From the November 2008 issue of Treasury & Risk magazine

Thinking the Unthinkable

Most companies by now have well established risk management programs, but Jonathan York, vice president of SunGard BancWare, says finance and treasury departments may be planning for the wrong risks. The trouble, says York, is that people only consider plausible risk scenarios, while the recent collapse of leading financial institutions and the subsequent global credit freeze was a risk scenario almost nobody contemplated. Even now, most treasurers are scrambling to ensure day-to-day liquidity, he says. Understandable, but they eventually must plan for future extreme scenarios. Take, for example, a change in foreign government appetites for U.S. treasuries as a refuge for currency reserves. This, he warns, would result in major shifts in exchange and interest rates, "which could have potentially very negative implications for the U.S. economy."

York praises companies, which early in the credit crisis, drew down credit lines well ahead of their daily needs. Those that didn't, turned to their lines later--only to find them frozen. "People who thought they had diverse contingency lines of credit found that they tended to all vanish at the same time." This, he says, shows the importance of having more diverse sources of such credit lines--for example, a geographic mix of large and smaller banks.

Some companies are also reconsidering the appropriate degree of leverage. "For 30 years or so," York explains, "there has been a philosophy that you should be well leveraged to improve the return on equity to investors." The problem, he says, is that investors have only considered one side of the equation. "They weren't thinking about the survival risk to companies posed by overleveraging, and that there could be a shareholder benefit in reducing leverage and ROE."

Things could get worse. "If any loopholes developed in the standard terms and conditions that credit default swap contracts are traded under, the picture of how hedged organizations are from a credit perspective would change dramatically, which would freeze markets even further," York warns. Moreover, he says, government pockets aren't bottomless. "Any hint that the cost of the capital injections into the market might have an effect on Treasury creditworthiness would be catastrophic."

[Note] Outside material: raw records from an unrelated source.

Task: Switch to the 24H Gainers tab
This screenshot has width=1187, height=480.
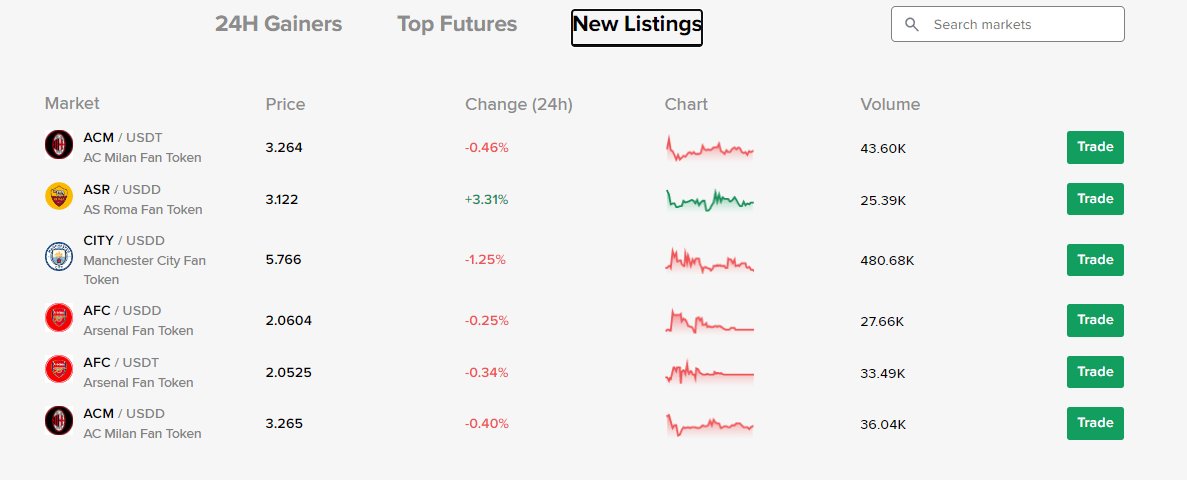Action: 279,24
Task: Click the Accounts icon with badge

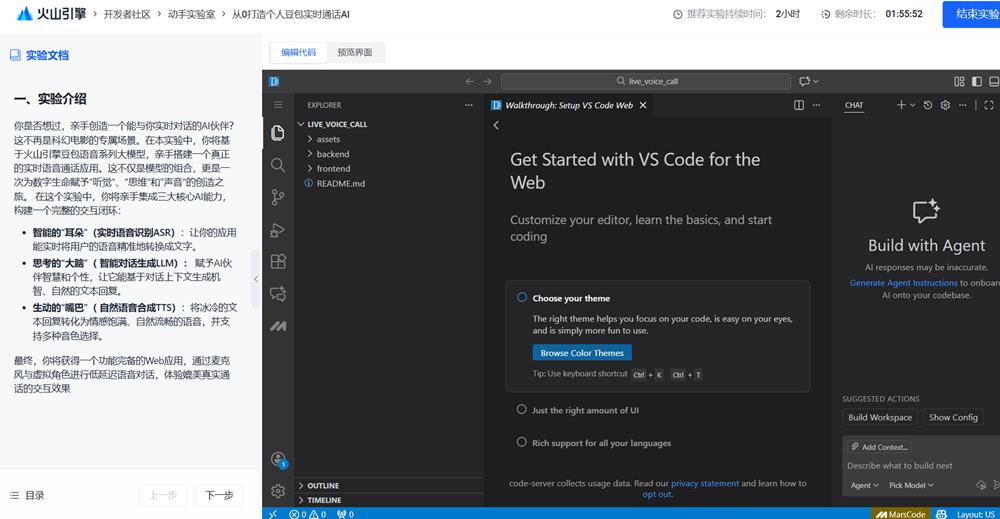Action: pyautogui.click(x=278, y=459)
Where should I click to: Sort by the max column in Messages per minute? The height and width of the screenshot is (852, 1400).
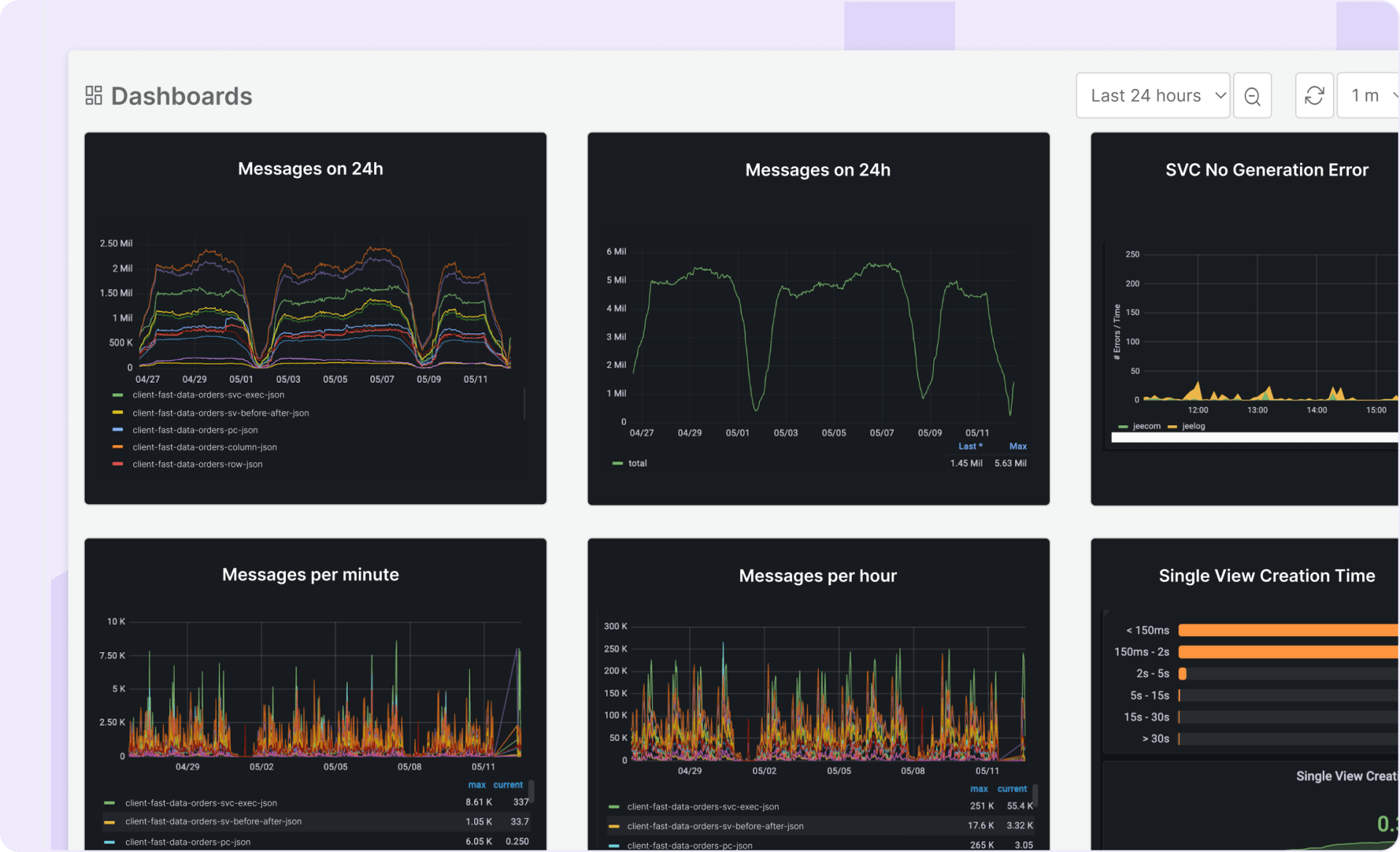[477, 784]
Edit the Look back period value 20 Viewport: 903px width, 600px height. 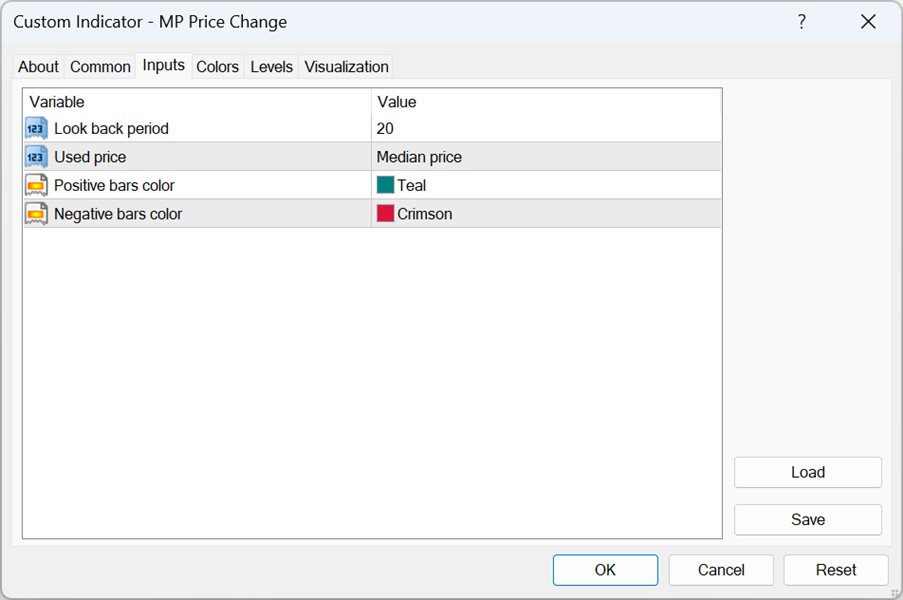click(x=545, y=128)
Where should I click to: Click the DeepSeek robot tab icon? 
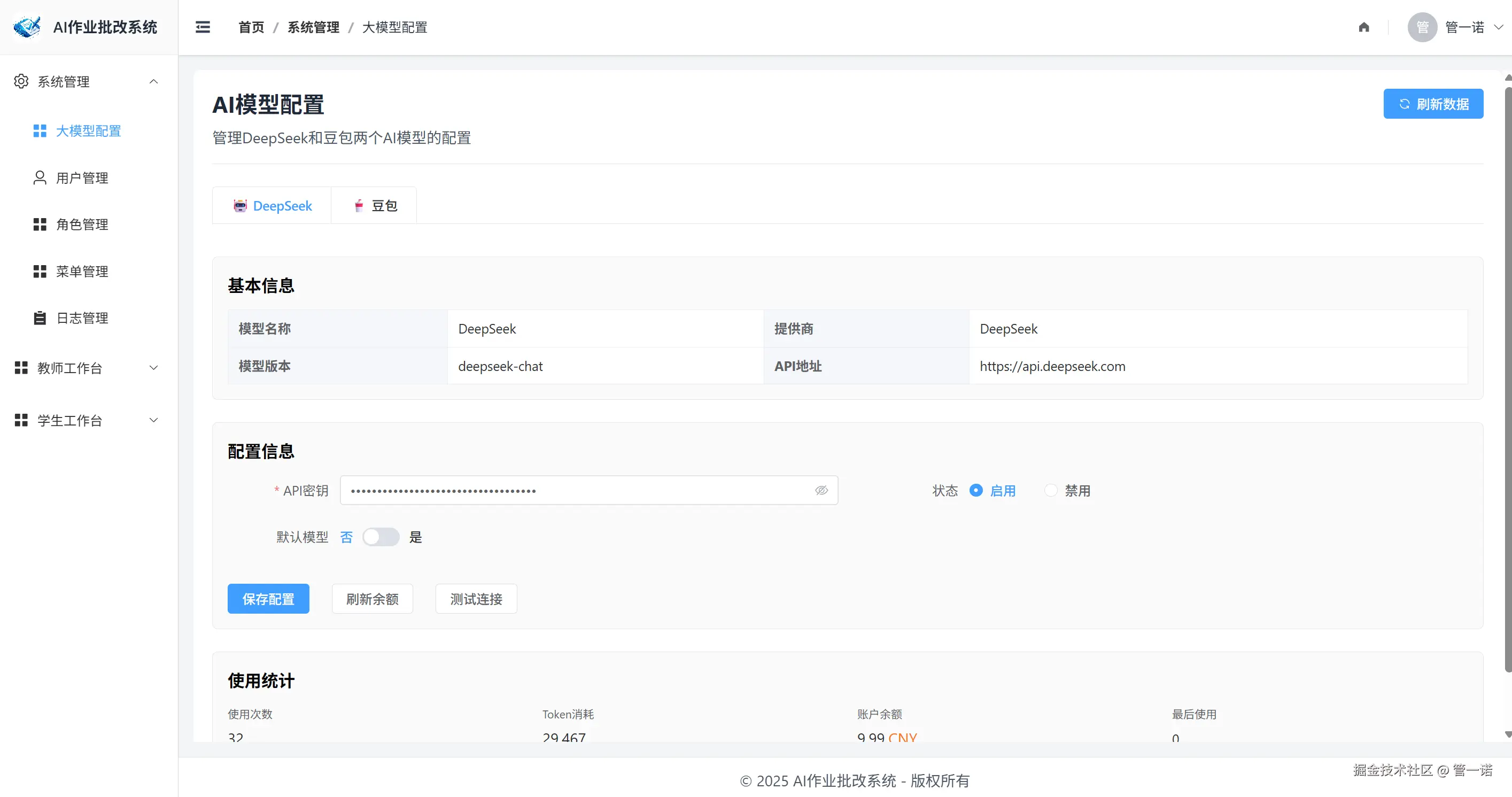(x=240, y=206)
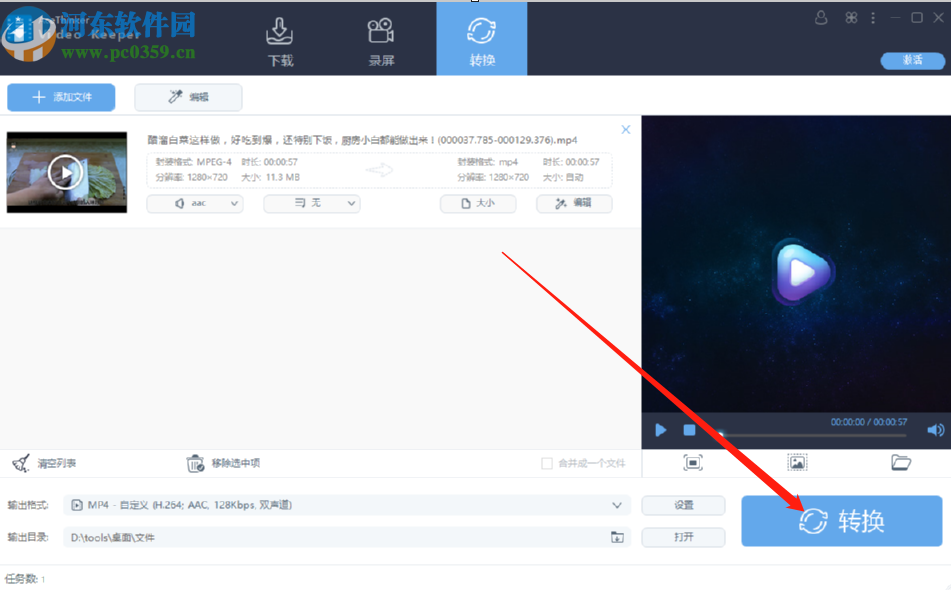
Task: Click the 转换 convert button
Action: point(841,521)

In planning for such unlikely but serious events, companies can't simply replay what just happened. "They need to plan for what might happen, not just to fight the last war," he warns.

Just hope everyone isn't thinking alike. "If everyone has the same goals," warns York, "there is no competing behavior and the system is unstable."

Unfortunately, he adds, "a lot of developments in the markets and the regulatory environment have encouraged just this homogenization of perspective."